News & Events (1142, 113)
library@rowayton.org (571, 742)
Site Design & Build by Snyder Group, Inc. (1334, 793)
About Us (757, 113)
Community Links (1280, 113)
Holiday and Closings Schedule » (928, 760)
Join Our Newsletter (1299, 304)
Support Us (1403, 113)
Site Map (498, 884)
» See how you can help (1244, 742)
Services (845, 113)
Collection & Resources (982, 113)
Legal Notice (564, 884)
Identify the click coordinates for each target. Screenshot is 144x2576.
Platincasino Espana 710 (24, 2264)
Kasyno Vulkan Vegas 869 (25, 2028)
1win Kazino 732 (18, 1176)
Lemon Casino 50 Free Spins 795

:::

**Task brief**. Using the exact wording, transcribe all the records above.

**Your response**.
News & Events (1142, 113)
library@rowayton.org (571, 742)
Site Design & Build by Snyder Group, Inc. (1334, 793)
About Us (757, 113)
Community Links (1280, 113)
Holiday and Closings Schedule » (928, 760)
Join Our Newsletter (1299, 304)
Support Us (1403, 113)
Site Map (498, 884)
» See how you can help (1244, 742)
Services (845, 113)
Collection & Resources (982, 113)
Legal Notice (564, 884)
Identify the click coordinates for each target. Screenshot is 144x2576.
Platincasino Espana 710 (24, 2264)
Kasyno Vulkan Vegas 869 (25, 2028)
1win Kazino 732 (18, 1176)
Lemon Casino 50 Free Spins 795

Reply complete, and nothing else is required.